📂Set Theory

Homotopy Type

Definition ¹

Let’s say a equivalence relation $R$ is defined on a set $X$. For $x \in X$, $x / R := \left\{ y \in X : y R x \right\}$ is called the equivalence class of $x$. The set of all equivalence classes given by $X$ is represented as $X / R := \left\{ x / R : x \in X \right\}$.

Explanation

Though the expression might look a bit messy, it’s not a difficult concept at all if you think of an example.

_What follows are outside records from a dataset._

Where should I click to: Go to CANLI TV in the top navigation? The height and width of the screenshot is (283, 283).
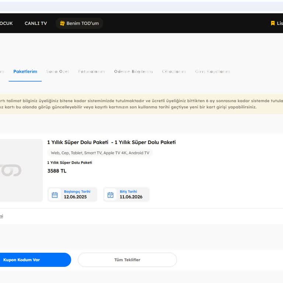coord(36,23)
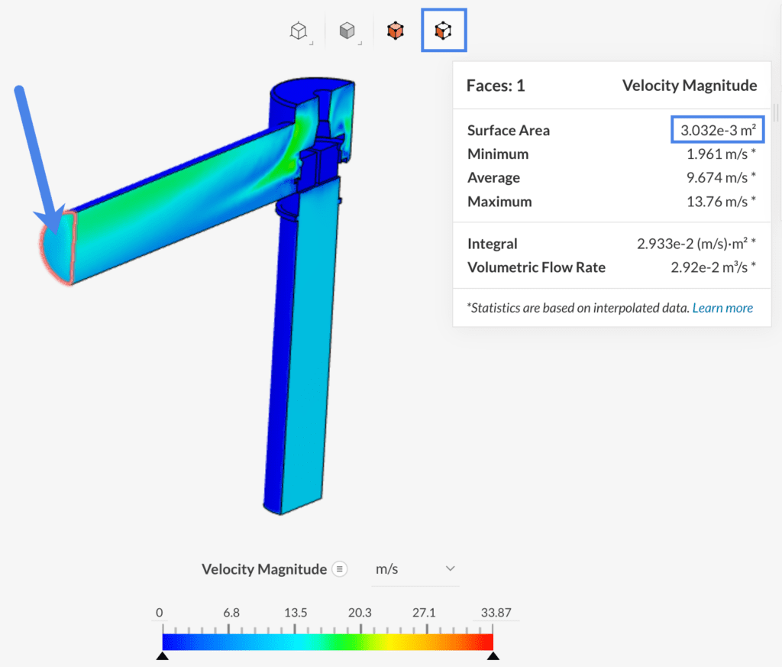Select the solid gray cube display icon
The height and width of the screenshot is (667, 782).
(x=346, y=29)
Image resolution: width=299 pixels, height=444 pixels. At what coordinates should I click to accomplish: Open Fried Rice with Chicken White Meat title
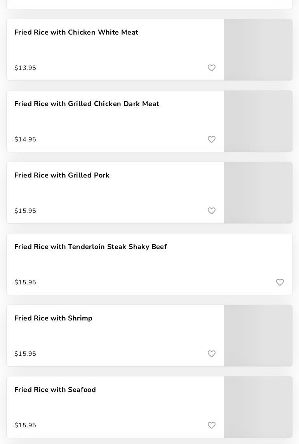click(x=76, y=32)
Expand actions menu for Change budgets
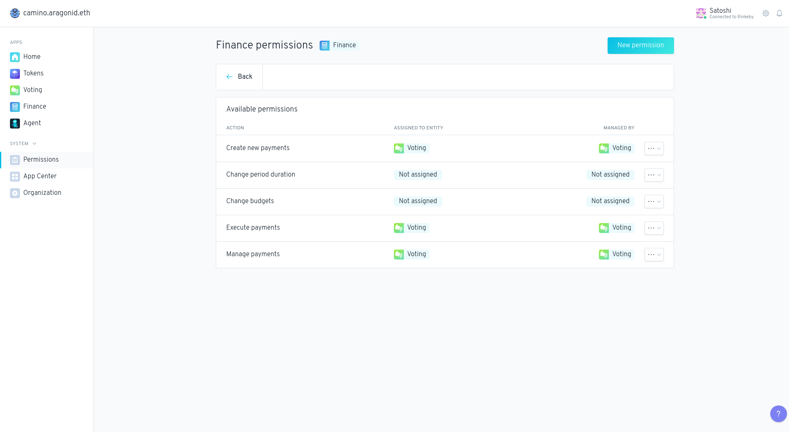This screenshot has width=789, height=432. [x=654, y=201]
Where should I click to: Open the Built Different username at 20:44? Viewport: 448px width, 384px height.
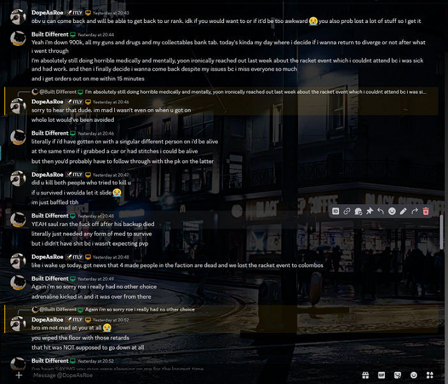[50, 34]
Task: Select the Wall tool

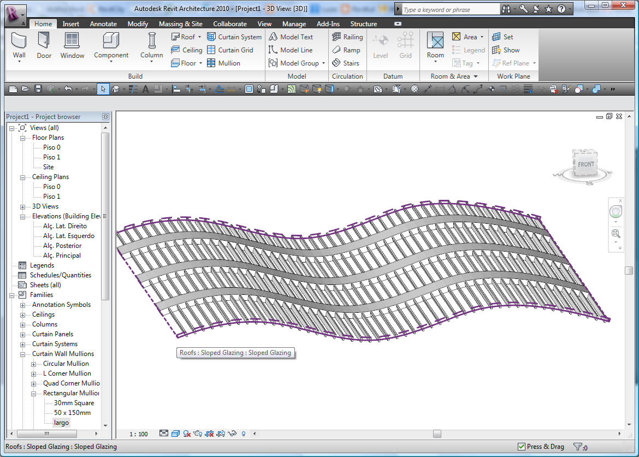Action: 19,45
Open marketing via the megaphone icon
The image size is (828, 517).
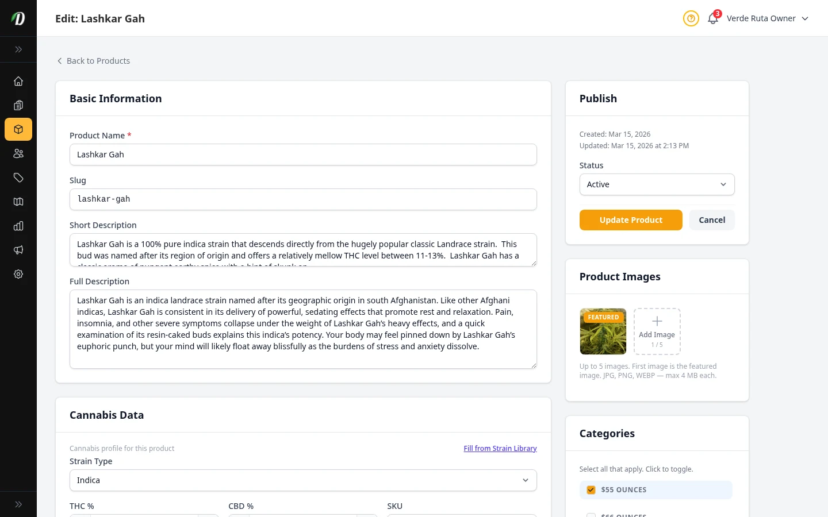18,250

On the set of natural numbers $\mathbb{N}$, let’s say that if the remainder when divided by $3$ is the same, they are equivalent, and if $x,y \in \mathbb{Z}$ are equivalent, let it be represented as $x \equiv y \pmod{3}$. Since $5,7$ have different remainders when divided by $3$, which are $2,1$ respectively, they are not equivalent but $11,17$, having the remainder $2$ when divided by $3$, can be written as $11 \equiv 17 \pmod{3}$. $$1 \equiv 4 \equiv 7 \equiv 10 \equiv \cdots \pmod{3} \\ 2 \equiv 5 \equiv 8 \equiv 11 \equiv \cdots \pmod{3} \\ 3 \equiv 6 \equiv 9 \equiv 12 \equiv \cdots \pmod{3}$$ As can be seen from the calculation above, the equivalence class of $1$ is $( 1 / \equiv) = \left\{ 1, 4, 7, 10, \cdots \right\}$, and the equivalence class of $2$ is $(2 / \equiv) = \left\{ 2, 5, 8, 11, \cdots \right\}$, and the equivalence class of $3$ is $(3 / \equiv) = \left\{ 3, 6, 9, 12, \cdots \right\}$. From numbers larger than $3$, these three equivalence classes repeat, and thus, $$(\mathbb{N} / \equiv) = \left\{ 1 / \equiv , 2 / \equiv , 3 / \equiv \right\}$$ As can be seen from the example above, equivalence classes have the following common-sense properties.

Basic Properties

• [1] $x / R \ne \emptyset$
• [2] $x / R \cap y / R \ne \emptyset \iff xRy$
• [3] $x/R = y/R \iff x R y$
• [4] $x / R \cap y / R \ne \emptyset \iff x/R = y/R$

Proof

[1]

Since $R$ is an equivalence relation on $X$, by reflexivity, for all $x \in X$, $x R x$, and $x \in x / R$ must hold.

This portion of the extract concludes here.